Exercise aim: List every line of the data below that contains the string "icon", treating uppercase and lowercase as different.

[Word and item position data]
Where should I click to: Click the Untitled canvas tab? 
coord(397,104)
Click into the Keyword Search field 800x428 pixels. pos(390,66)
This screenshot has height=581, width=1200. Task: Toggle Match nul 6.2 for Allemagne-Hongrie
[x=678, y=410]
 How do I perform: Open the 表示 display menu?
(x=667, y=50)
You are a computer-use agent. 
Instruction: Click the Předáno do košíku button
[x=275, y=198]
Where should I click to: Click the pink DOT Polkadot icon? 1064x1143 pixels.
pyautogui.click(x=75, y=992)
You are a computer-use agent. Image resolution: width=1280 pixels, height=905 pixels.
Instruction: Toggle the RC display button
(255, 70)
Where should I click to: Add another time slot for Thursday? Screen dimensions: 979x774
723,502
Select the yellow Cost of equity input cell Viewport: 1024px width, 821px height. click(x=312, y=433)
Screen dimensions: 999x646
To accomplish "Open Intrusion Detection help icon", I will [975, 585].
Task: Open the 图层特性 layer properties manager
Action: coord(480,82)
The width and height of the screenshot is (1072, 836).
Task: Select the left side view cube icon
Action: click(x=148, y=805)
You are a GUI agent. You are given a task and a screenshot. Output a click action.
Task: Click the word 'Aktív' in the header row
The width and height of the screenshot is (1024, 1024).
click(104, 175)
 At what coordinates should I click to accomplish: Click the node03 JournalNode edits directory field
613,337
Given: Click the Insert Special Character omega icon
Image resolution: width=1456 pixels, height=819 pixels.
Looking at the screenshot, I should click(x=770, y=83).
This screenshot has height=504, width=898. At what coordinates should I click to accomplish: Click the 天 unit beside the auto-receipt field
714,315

Solution for this task:
Where should I click to: Click the pink DOT Polkadot icon? 1064x1143 pixels.
To accomplish "Open Intrusion Detection help icon", I will [975, 585].
Task: Select the left side view cube icon
Given: Click the Insert Special Character omega icon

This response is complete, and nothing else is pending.